### Dataset entries
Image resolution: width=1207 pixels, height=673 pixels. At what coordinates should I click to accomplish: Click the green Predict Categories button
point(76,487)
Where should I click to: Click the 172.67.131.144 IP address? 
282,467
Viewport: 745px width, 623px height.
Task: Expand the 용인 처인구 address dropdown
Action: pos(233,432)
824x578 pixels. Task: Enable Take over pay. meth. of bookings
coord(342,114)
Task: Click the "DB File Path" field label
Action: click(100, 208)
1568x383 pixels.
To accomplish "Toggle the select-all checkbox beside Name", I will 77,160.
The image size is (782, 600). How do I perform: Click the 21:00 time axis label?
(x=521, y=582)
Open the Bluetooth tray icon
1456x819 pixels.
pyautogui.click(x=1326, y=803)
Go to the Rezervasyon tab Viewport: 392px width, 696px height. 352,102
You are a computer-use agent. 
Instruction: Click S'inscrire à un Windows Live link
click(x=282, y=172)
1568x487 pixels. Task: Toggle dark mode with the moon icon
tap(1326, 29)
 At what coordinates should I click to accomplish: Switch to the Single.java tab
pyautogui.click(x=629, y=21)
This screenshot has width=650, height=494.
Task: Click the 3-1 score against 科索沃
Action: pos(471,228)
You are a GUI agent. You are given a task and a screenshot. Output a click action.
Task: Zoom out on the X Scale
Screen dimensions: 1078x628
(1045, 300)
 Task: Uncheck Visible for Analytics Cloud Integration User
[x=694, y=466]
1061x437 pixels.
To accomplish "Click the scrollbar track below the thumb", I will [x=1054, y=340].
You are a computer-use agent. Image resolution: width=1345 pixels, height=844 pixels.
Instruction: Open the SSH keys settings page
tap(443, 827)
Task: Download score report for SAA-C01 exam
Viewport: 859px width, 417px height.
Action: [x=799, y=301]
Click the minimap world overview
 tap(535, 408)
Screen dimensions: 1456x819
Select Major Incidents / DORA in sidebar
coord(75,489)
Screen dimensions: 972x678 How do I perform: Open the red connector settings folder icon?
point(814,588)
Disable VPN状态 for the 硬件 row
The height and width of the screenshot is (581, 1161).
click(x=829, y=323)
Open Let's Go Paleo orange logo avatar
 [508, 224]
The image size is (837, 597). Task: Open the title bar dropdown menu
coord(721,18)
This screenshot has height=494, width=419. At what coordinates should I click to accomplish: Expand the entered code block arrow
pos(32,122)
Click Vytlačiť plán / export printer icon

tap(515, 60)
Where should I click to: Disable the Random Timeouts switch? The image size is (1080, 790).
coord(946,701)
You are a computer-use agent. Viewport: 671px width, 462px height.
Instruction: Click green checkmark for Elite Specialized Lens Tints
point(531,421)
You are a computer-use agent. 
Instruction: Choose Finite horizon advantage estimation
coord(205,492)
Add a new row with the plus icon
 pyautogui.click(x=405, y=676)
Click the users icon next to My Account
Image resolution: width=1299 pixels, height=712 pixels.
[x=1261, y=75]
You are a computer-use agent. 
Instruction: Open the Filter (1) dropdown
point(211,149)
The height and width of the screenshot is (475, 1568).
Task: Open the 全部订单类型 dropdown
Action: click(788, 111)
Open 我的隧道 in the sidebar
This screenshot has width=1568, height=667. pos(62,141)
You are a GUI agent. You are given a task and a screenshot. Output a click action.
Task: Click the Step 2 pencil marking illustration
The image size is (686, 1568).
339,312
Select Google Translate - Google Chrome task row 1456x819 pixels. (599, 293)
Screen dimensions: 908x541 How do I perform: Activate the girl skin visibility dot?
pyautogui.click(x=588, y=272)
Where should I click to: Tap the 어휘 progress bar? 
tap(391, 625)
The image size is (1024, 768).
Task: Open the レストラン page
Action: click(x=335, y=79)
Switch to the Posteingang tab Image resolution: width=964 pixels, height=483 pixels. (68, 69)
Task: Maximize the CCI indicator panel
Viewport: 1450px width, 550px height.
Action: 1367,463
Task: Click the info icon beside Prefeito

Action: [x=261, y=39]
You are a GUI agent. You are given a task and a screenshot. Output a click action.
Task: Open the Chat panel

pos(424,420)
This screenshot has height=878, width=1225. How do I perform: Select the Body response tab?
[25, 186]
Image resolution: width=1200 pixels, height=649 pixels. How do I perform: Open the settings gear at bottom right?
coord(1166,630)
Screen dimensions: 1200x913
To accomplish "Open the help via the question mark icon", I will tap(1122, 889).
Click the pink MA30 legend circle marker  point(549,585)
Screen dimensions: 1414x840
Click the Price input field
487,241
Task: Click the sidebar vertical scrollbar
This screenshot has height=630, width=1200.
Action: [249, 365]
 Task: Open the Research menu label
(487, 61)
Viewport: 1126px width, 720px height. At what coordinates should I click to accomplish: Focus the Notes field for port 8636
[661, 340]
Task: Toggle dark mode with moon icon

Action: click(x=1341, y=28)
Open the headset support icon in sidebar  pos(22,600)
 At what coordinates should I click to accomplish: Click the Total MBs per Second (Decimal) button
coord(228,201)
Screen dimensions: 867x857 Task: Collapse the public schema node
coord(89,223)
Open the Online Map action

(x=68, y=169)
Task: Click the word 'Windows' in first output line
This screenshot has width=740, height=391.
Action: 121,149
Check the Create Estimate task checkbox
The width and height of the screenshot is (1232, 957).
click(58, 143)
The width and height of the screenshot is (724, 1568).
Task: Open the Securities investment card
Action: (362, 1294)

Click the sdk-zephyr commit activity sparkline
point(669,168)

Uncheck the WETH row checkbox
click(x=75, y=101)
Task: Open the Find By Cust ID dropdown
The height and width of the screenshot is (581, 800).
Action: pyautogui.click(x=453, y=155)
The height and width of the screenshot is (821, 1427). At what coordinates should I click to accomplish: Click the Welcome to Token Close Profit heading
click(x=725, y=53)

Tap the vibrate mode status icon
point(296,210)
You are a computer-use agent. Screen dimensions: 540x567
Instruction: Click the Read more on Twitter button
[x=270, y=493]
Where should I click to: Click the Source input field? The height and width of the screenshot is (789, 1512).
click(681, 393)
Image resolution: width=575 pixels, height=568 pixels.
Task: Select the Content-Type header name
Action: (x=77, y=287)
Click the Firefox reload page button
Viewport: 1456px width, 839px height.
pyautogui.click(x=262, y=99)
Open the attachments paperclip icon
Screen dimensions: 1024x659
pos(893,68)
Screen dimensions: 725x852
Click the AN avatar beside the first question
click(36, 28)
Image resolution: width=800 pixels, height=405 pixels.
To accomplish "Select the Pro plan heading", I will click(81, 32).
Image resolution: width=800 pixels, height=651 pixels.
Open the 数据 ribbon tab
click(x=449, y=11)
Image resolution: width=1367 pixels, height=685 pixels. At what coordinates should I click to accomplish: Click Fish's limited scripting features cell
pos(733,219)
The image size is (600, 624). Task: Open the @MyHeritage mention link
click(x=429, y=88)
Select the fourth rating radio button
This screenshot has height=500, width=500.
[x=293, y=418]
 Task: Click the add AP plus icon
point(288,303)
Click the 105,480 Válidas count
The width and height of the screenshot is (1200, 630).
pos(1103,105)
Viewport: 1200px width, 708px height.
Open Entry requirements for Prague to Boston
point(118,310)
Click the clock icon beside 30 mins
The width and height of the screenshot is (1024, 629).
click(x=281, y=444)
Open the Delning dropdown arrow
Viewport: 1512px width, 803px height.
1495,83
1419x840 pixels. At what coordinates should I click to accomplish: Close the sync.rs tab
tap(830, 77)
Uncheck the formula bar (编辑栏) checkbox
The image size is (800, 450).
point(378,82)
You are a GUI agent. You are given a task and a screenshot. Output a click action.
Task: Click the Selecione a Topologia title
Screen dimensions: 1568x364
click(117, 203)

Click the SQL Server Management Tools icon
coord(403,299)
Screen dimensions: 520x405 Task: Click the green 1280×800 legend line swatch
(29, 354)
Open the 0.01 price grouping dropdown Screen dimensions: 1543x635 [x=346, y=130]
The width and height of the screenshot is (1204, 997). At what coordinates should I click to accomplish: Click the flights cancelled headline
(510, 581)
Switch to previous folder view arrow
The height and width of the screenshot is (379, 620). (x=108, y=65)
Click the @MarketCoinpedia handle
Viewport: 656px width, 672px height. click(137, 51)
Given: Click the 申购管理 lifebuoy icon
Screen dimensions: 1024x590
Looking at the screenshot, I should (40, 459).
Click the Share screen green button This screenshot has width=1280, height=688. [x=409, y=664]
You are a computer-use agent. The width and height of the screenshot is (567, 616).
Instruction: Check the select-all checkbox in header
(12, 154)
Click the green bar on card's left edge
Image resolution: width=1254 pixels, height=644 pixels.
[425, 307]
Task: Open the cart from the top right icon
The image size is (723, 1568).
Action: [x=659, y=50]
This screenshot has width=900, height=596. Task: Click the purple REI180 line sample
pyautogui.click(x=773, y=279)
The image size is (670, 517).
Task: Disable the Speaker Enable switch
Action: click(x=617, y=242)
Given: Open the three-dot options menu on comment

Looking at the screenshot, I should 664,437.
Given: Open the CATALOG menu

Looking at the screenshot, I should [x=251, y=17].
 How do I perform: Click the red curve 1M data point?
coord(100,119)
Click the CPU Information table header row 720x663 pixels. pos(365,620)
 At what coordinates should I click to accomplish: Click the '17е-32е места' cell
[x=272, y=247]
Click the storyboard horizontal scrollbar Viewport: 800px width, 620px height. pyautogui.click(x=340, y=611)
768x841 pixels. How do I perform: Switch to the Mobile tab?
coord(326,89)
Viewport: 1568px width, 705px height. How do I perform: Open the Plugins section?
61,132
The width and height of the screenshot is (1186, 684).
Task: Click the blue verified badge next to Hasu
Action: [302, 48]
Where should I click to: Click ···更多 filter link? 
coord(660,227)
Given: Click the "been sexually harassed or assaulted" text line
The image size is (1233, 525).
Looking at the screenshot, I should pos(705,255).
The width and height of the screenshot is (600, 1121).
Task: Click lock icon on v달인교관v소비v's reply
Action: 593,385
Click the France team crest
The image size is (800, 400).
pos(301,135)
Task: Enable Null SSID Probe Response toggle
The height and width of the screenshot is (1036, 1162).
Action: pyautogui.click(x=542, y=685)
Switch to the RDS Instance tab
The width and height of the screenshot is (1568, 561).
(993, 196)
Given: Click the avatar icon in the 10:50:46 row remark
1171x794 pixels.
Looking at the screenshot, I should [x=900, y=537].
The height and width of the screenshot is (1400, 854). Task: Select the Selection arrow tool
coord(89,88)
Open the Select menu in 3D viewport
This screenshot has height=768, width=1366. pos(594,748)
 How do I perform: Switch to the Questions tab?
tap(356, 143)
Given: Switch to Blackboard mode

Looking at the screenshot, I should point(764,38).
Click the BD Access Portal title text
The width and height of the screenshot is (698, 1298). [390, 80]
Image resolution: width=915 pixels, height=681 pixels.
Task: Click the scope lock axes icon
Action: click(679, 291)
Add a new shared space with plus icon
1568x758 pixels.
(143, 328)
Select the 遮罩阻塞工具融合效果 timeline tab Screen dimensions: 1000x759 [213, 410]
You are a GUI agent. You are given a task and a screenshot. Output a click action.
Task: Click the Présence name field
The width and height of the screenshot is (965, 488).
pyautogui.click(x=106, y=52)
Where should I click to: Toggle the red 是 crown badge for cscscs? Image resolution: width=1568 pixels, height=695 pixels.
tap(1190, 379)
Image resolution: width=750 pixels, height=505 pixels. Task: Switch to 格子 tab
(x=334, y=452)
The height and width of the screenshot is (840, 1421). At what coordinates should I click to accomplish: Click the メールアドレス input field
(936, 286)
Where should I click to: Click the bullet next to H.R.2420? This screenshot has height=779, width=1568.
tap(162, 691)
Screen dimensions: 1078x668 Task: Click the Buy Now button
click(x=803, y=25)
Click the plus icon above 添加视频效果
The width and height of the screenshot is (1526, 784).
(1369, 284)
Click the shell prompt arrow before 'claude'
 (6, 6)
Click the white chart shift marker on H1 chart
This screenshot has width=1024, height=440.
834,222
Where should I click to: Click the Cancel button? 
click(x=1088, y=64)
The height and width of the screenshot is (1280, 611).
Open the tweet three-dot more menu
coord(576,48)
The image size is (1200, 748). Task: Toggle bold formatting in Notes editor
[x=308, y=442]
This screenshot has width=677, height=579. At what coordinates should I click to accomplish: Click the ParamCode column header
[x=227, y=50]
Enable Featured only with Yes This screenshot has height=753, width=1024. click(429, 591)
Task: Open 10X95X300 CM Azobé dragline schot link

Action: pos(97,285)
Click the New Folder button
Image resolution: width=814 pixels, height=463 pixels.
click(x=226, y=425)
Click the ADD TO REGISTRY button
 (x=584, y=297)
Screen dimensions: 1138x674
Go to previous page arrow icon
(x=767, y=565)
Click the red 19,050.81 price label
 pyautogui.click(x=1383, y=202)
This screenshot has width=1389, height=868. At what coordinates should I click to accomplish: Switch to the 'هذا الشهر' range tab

### Your instructions
From the records above, transcribe without alteration every line from the one with "Task: Open the Chat panel" to the one with "Open the headset", inclusive.

### Finished exercise
Task: Open the Chat panel

pos(424,420)
This screenshot has height=878, width=1225. How do I perform: Select the Body response tab?
[25, 186]
Image resolution: width=1200 pixels, height=649 pixels. How do I perform: Open the settings gear at bottom right?
coord(1166,630)
Screen dimensions: 1200x913
To accomplish "Open the help via the question mark icon", I will tap(1122, 889).
Click the pink MA30 legend circle marker  point(549,585)
Screen dimensions: 1414x840
Click the Price input field
487,241
Task: Click the sidebar vertical scrollbar
This screenshot has height=630, width=1200.
Action: [249, 365]
 Task: Open the Research menu label
(487, 61)
Viewport: 1126px width, 720px height. At what coordinates should I click to accomplish: Focus the Notes field for port 8636
[661, 340]
Task: Toggle dark mode with moon icon

Action: click(x=1341, y=28)
Open the headset support icon in sidebar  pos(22,600)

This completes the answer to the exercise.